(GOAL) Copy the lines of the material exactly, starting at the line that has "Screen dimensions: 840x559" and ending after the line that has "[x=155, y=359]". Omit the pictures from your copy.

======== DATA TO PROCESS

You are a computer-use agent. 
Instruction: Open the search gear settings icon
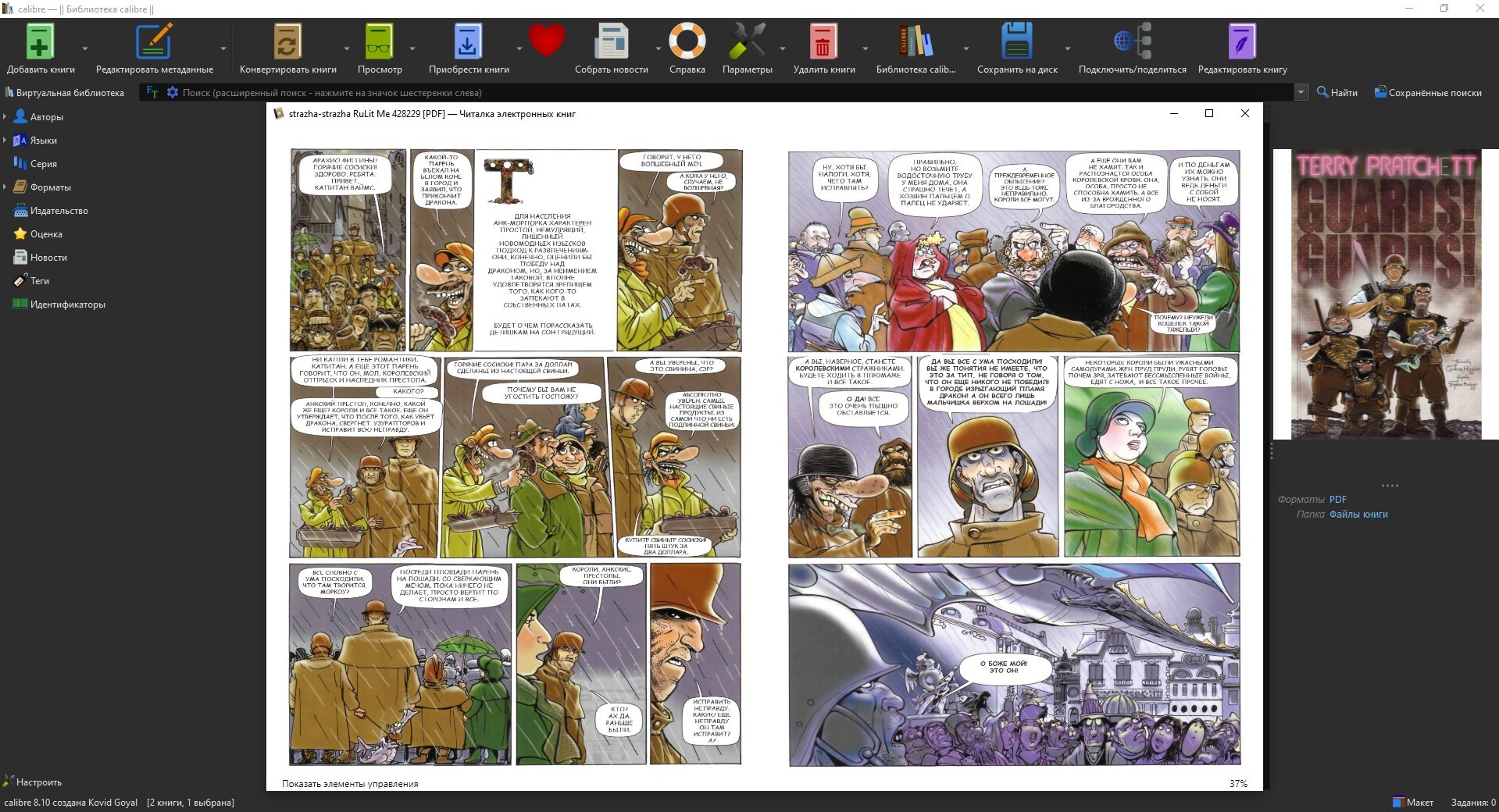pos(173,92)
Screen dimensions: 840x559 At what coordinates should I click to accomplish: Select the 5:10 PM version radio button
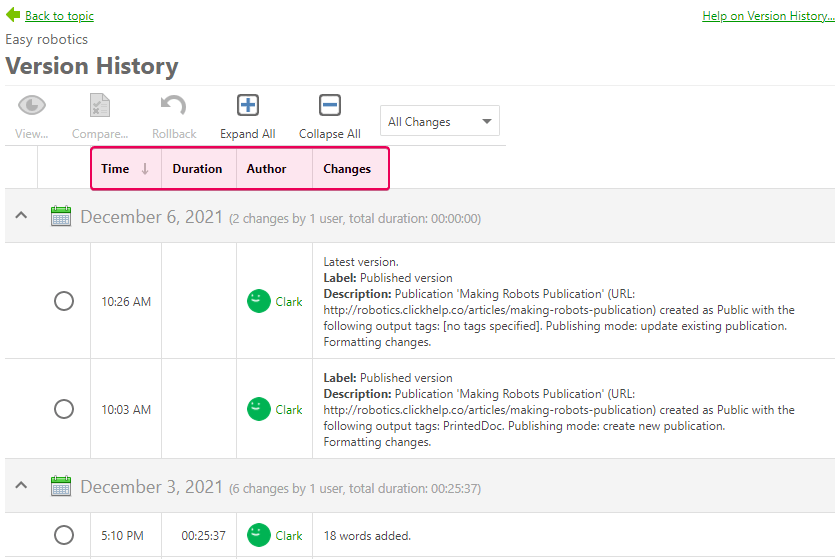pos(64,535)
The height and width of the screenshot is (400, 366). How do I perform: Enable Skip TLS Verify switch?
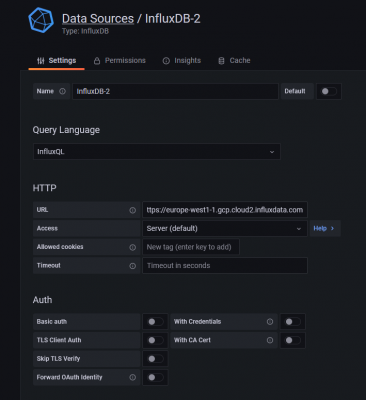[x=155, y=359]
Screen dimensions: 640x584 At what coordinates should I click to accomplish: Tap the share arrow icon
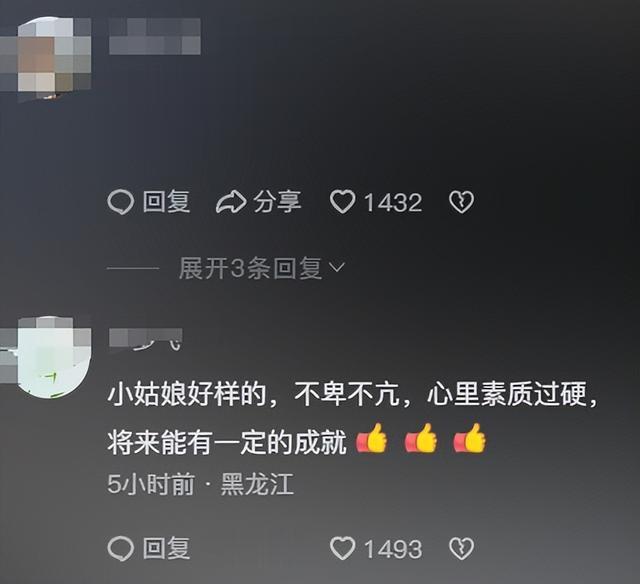(231, 202)
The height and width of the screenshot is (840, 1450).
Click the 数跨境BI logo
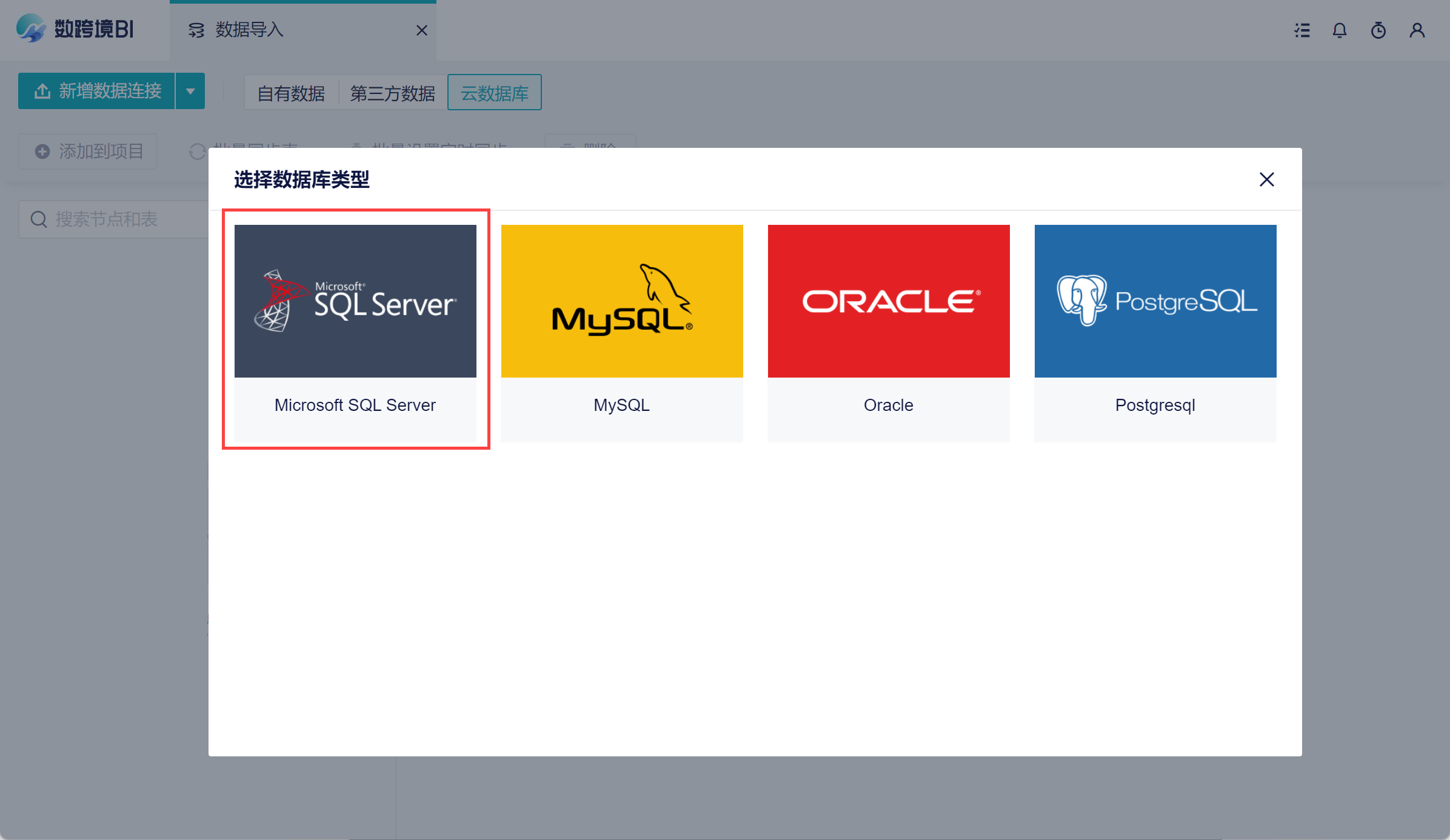click(x=75, y=29)
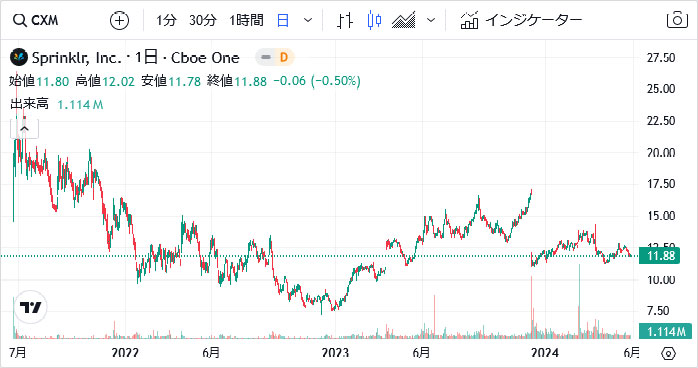
Task: Add symbol with the plus circle icon
Action: coord(119,20)
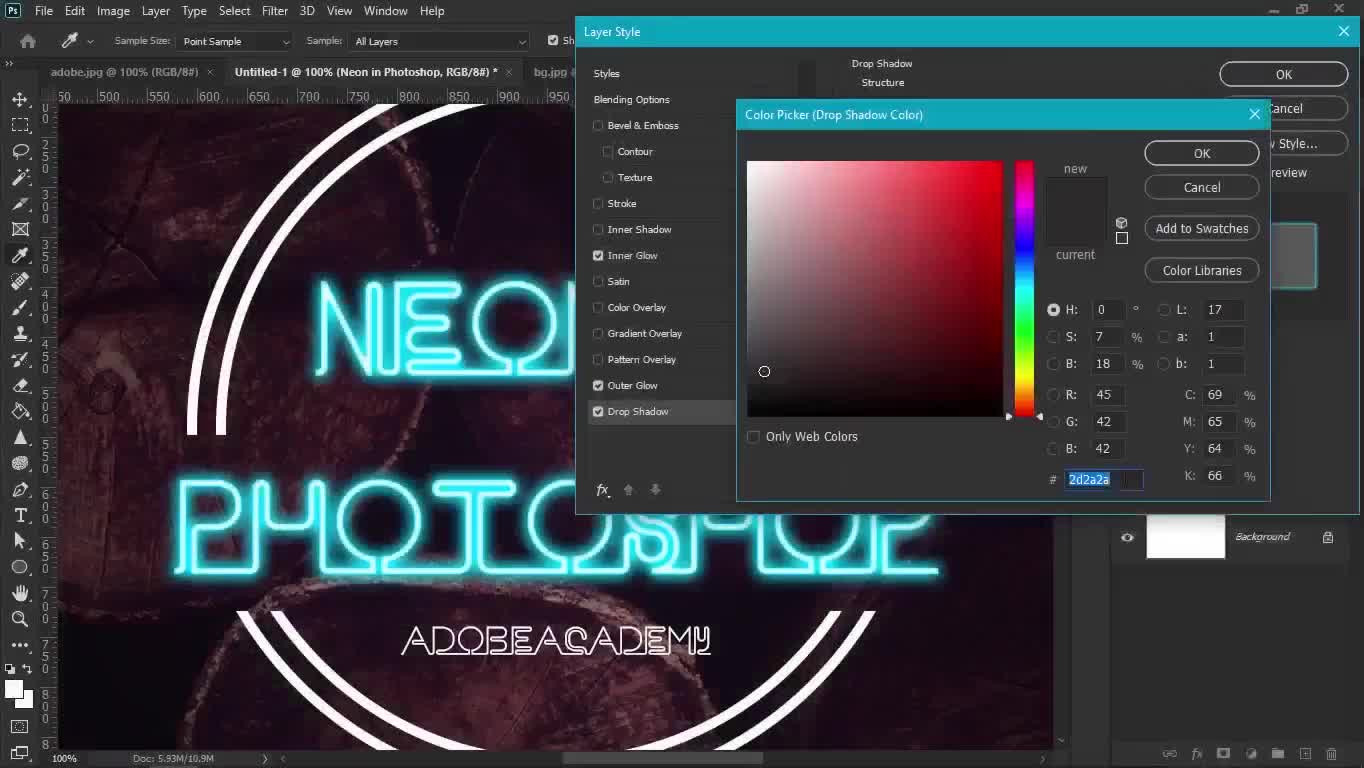1364x768 pixels.
Task: Choose the Hand tool
Action: (20, 593)
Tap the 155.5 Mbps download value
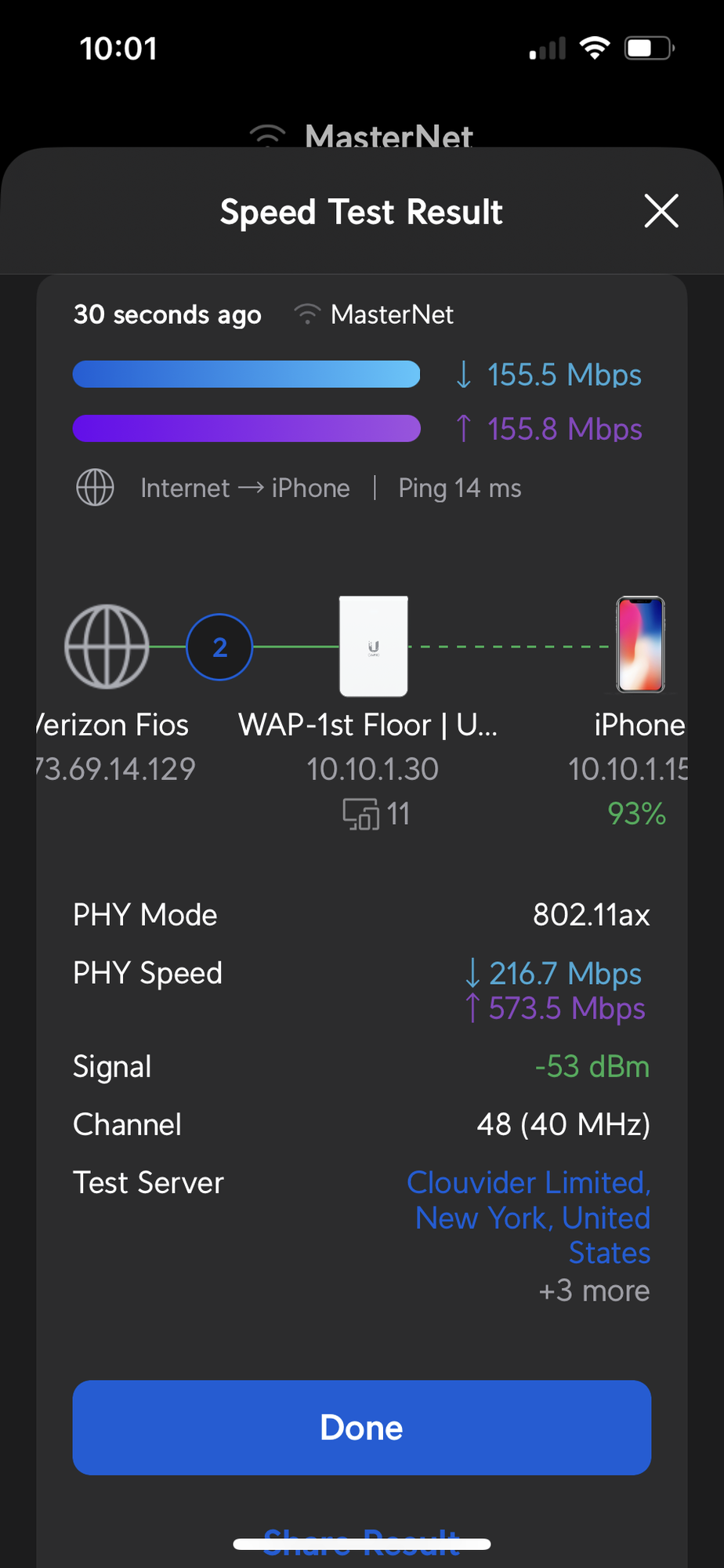Viewport: 724px width, 1568px height. (x=564, y=375)
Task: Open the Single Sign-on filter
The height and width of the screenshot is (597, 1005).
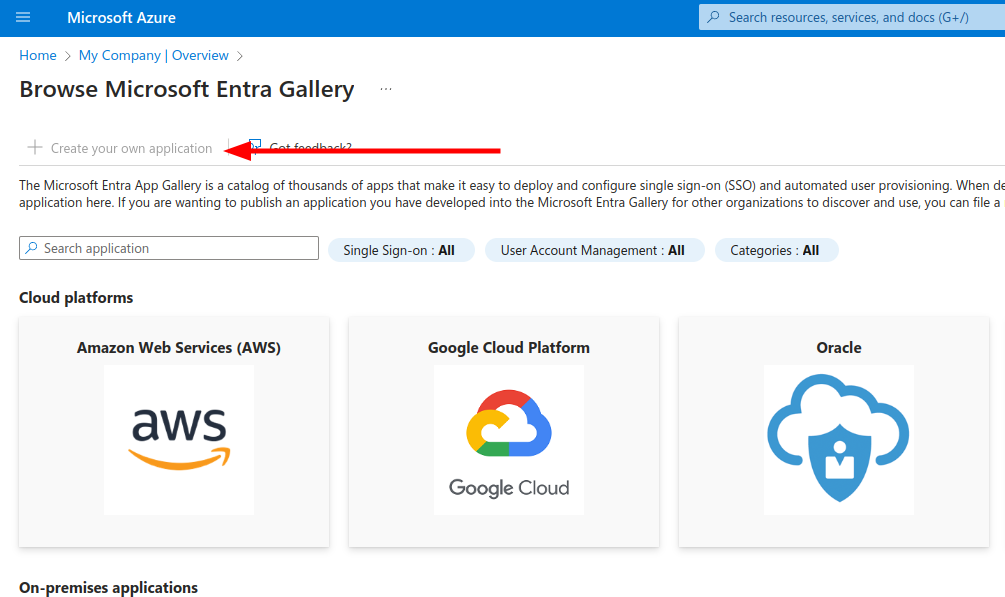Action: coord(401,250)
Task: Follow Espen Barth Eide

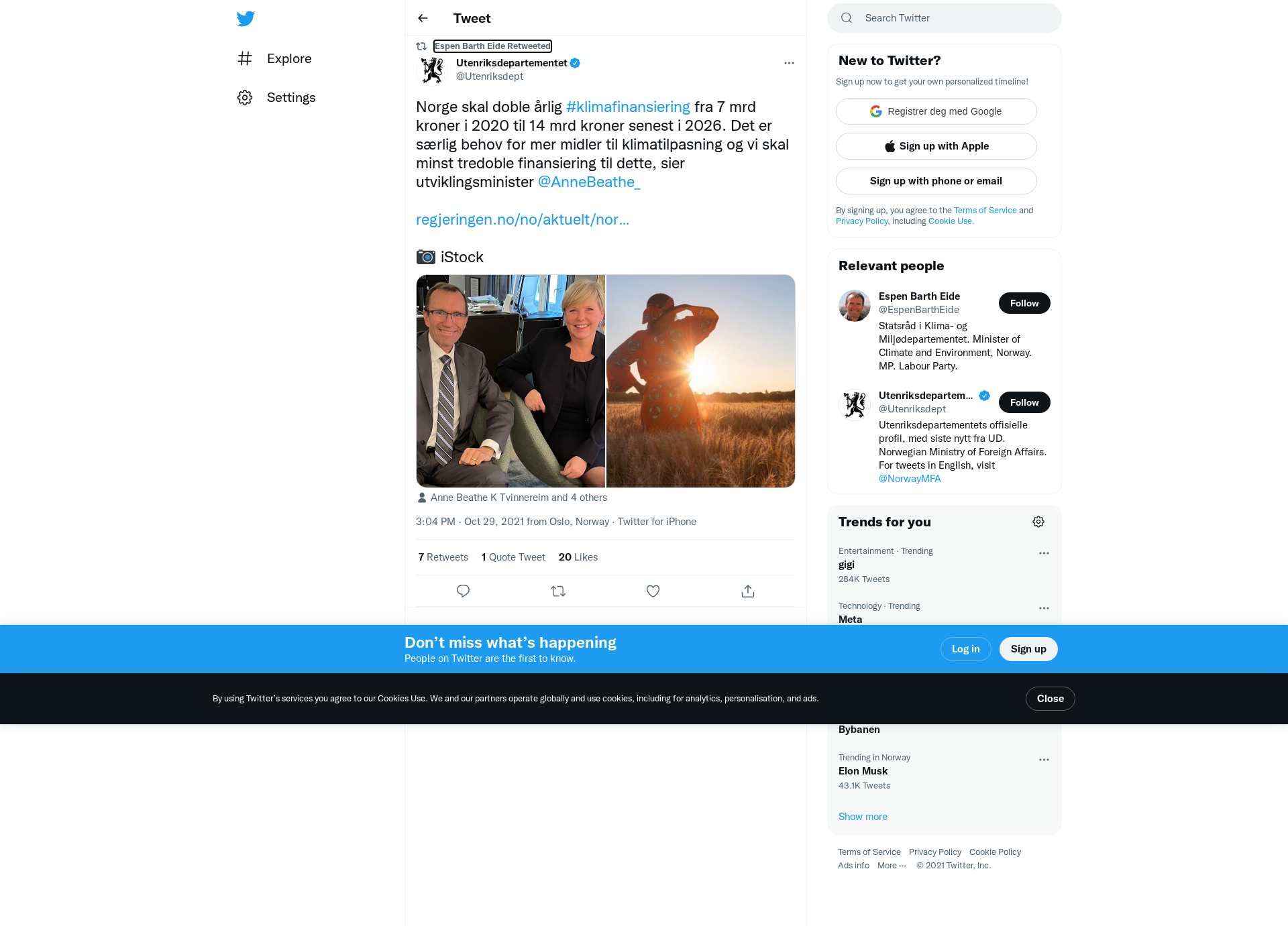Action: tap(1024, 303)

================

(TASK SOLUTION)
Screen dimensions: 840x559 At what coordinates should I click to accomplish: Select the 5:10 PM version radio button
pos(64,535)
The height and width of the screenshot is (400, 366). How do I perform: Enable Skip TLS Verify switch?
[x=155, y=359]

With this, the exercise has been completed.